Data for the task
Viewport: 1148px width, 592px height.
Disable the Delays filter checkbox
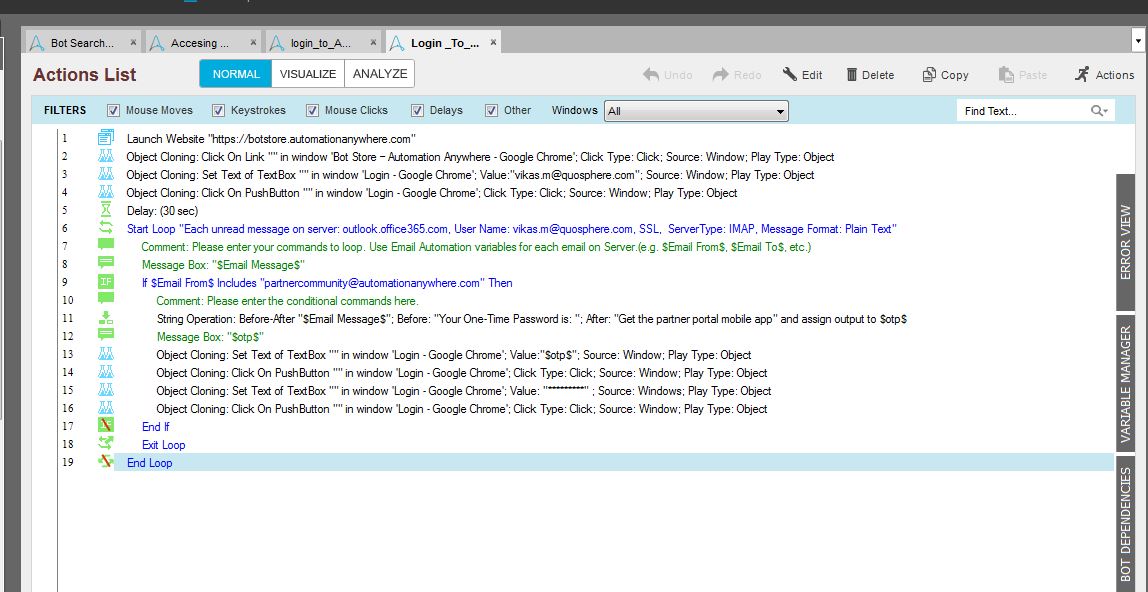pyautogui.click(x=418, y=110)
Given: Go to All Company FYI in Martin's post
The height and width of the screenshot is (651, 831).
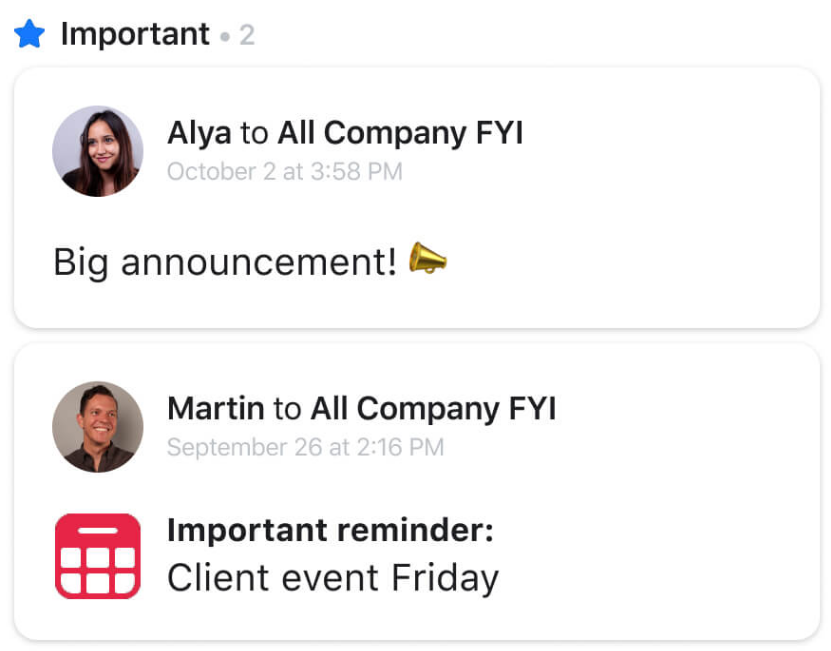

Set task
Convert the lines of the entries above into a numbered list, omitting any blank lines and excluding the pictures.

Written response
1. Viewport: 1148px width, 592px height.
2. Disable the Delays filter checkbox
3. pyautogui.click(x=418, y=110)
4. Given: Go to All Company FYI in Martin's post
5. The height and width of the screenshot is (651, 831).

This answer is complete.